---- Text to read

The Nightly ETL That Ate Our Cloud Bill — And the Fix That Cut Runtime 85%
War story: a retail data platform burning money on full refreshes, fixed with incremental loads, storage layout, and right-sized compute — without sacrificing data trust.
You don’t need a new data platform. You need to stop scanning what you don’t use and prove the rest is correct.Back to all posts
The nightly ETL that torched the budget
I walked into a retail client where the nightly ETL chewed through seven hours and a five-figure monthly bill. BigQuery sat on the warehouse side, Airflow on GKE, and a fleet of Spark jobs on Dataproc stitched together years of “temporary” fixes. The killer? Full refreshes everywhere. Fact tables scanning 300 TB per run, because “it’s safer.” It wasn’t safe — it was slow, expensive, and unreliable. Missed SLAs, stale dashboards, and a finance team sharpening knives.
We cut runtime from 7h → 42m and reduced cost 62% in six weeks. No new platform. We changed how the work got done: incremental loads, storage layout, right-sized compute, and quality gates that stop bad data early. Here’s the exact playbook.
Stop full refreshes: go incremental without losing trust
Full refreshes are a crutch. If you don’t trust your lineage, “just rebuild it” feels safe — until it isn’t. The alternative is incremental processing that’s provably correct and easy to backfill.
- Use CDC (Debezium, Fivetran, HVR) to land deltas instead of daily dumps.
- For append-only, use watermarks on
updated_ator ingestion time. - For upserts, use MERGE in the warehouse so you avoid cross-system joins.
- Make every incremental job idempotent and backfill-safe.
dbt makes this boring (that’s a compliment):
-- models/orders.sql
{{ config(materialized='incremental', unique_key='order_id', incremental_strategy='merge') }}
select
o.order_id,
o.customer_id,
o.status,
o.total_amount,
o.updated_at
from {{ source('staging', 'orders_delta') }} o
{% if is_incremental() %}
where o.updated_at > (select coalesce(max(updated_at), '1900-01-01') from {{ this }})
{% endif %}Snowflake version of the upsert:
merge into analytics.orders as t
using staging.orders_delta as s
on t.order_id = s.order_id
when matched then update set
customer_id = s.customer_id,
status = s.status,
total_amount = s.total_amount,
updated_at = s.updated_at
when not matched then insert (order_id, customer_id, status, total_amount, updated_at)
values (s.order_id, s.customer_id, s.status, s.total_amount, s.updated_at);BigQuery equivalent (partitioned table recommended):
merge `analytics.orders` t
using `staging.orders_delta` s
on t.order_id = s.order_id
when matched then update set
customer_id = s.customer_id,
status = s.status,
total_amount = s.total_amount,
updated_at = s.updated_at
when not matched then insert (order_id, customer_id, status, total_amount, updated_at)
values (s.order_id, s.customer_id, s.status, s.total_amount, s.updated_at);- Target: 90–99% reduction in scanned bytes for large facts.
- SLA impact: Freshness moves from “overnight” to “hourly” without a cluster rewrite.
- Trust: Pair with data tests (next section) so incremental isn’t “hope and pray.”

--------
---- Given data

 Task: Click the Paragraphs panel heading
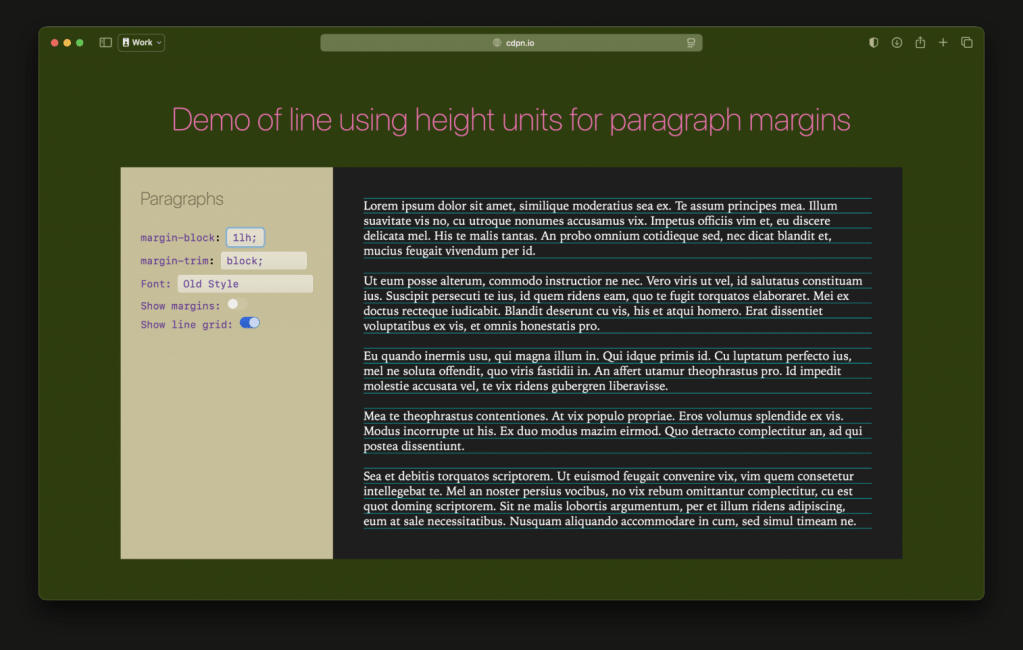(x=182, y=199)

--------

In the nightly ETL article, by how much did the team cut cost, and how long did it take?

§ **Written answer**:
Cost fell by 62% in six weeks.